Country diary: fill your nose with the cornucopia of July scents
Wolsingham, Weardale, North Pennines: Smell can be so specific – the fragrance of meadowsweet blossom reminds me of my late aunt Pat
The hottest day of summer so far, in an exceptionally fine week for haymaking. Long windrows of mown grass pattern the meadow, shimmering in the heat haze, and the still, humid air is saturated with the fragrance of drying hay. A day to celebrate one’s sense of smell, especially now, when its loss is recognised as an early symptom of Covid. We take deep, reassuring breaths.
Fifty years ago, when I was a botany undergraduate, a lecturer taught me that a nose well-attuned to the odours of plant species could be a valuable asset. Compare crushed hedge woundwort (nauseating) with marsh woundwort (pleasantly fruity), he advised, and their identity will never be in doubt again.

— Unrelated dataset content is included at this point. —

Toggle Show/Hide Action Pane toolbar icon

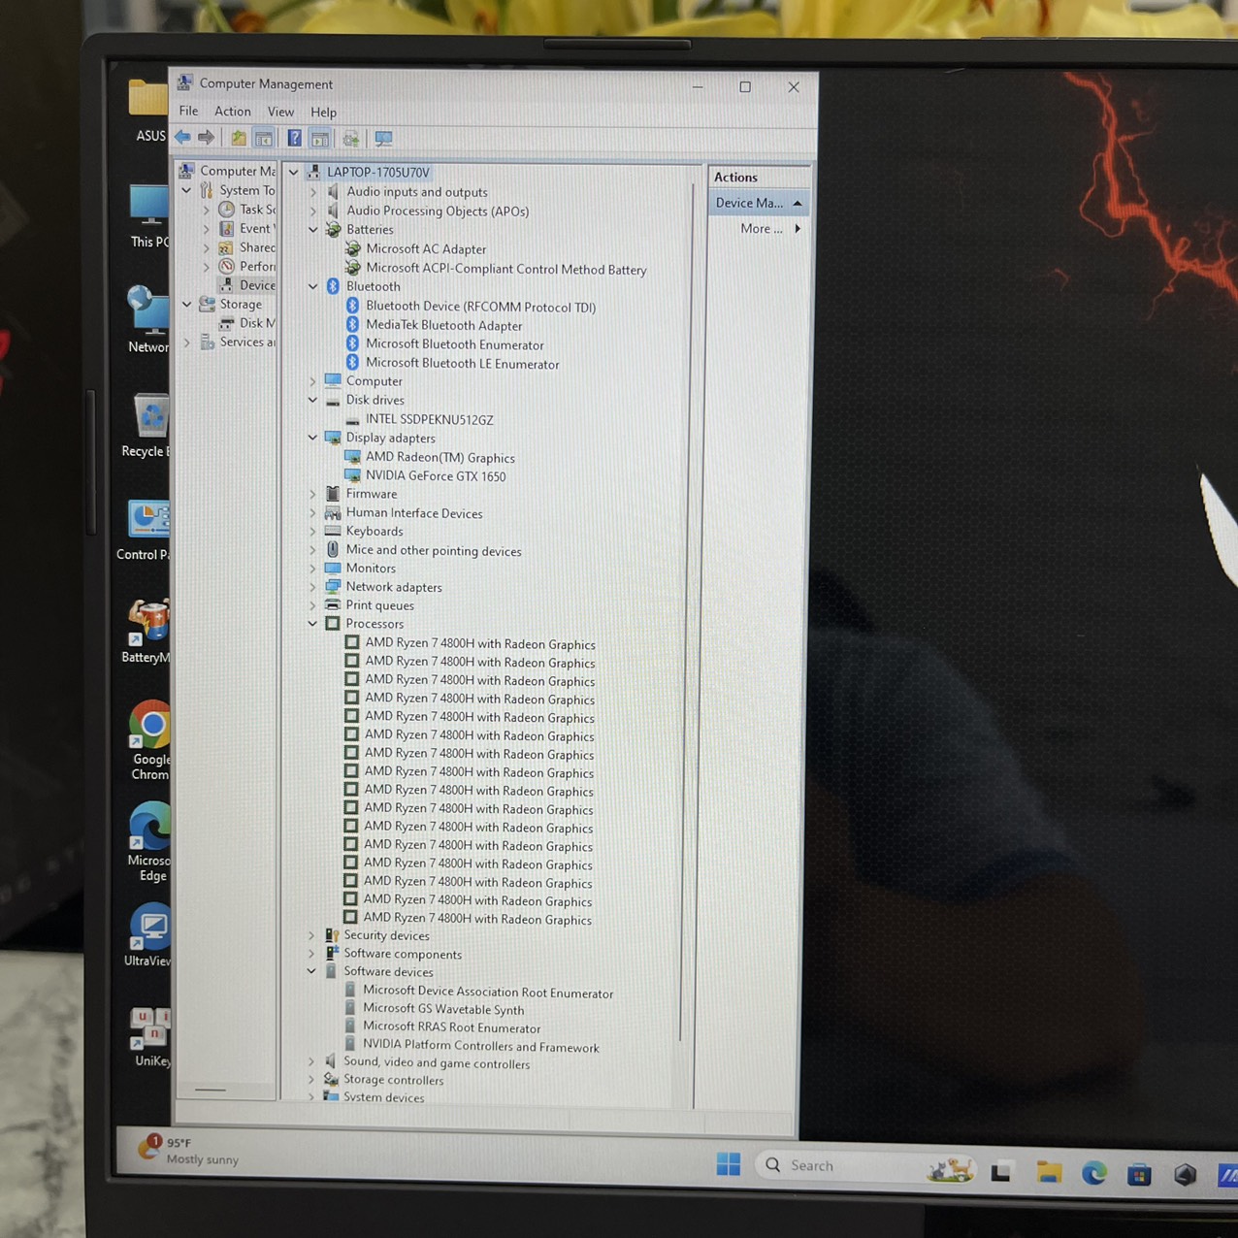(320, 139)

But the language for describing subtlety of plant scents to others, with broad-brush adjectives such as fetid, pungent or aromatic, is too vague. Often, conveying perceptions relies on comparisons with something unrelated, from shared common experience. The stench of flowers of Alexanders, a widely naturalised pot herb, was once memorably likened to that of an overflowing public urinal on a hot summer day.

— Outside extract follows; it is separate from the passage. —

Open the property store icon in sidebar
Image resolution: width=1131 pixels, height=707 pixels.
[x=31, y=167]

Sometimes these experiences can be very personal, even generation-specific. Crushed tansy leaves remind me of a long-discontinued brand of floor polish used by my grandmother. The oil of wintergreen scent of meadowsweet leaf sap is reminiscent of green healing ointment applied by a kind primary school teacher to a bleeding knee grazed in the school playground. The fragrance of meadowsweet blossom, perfuming the air on the edge of the meadow here today, connects me with the face powder used by my late aunt Pat.
Each month in the countryside has its own bouquet of scents. This afternoon, the base fragrance of drying grass was lifted by citrusy notes of oil released by ripening hogweed seeds when I rubbed them between finger and thumb. And in the shade of trees along the riverbank, the cool, reviving tang of aniseed from crushed sweet cicely seeds and foliage put a spring back in our step just when our energy was beginning to flag in the summer heat.
Maybe Covid anxiety, with its threat of olfactory loss, might make perfumers of us all.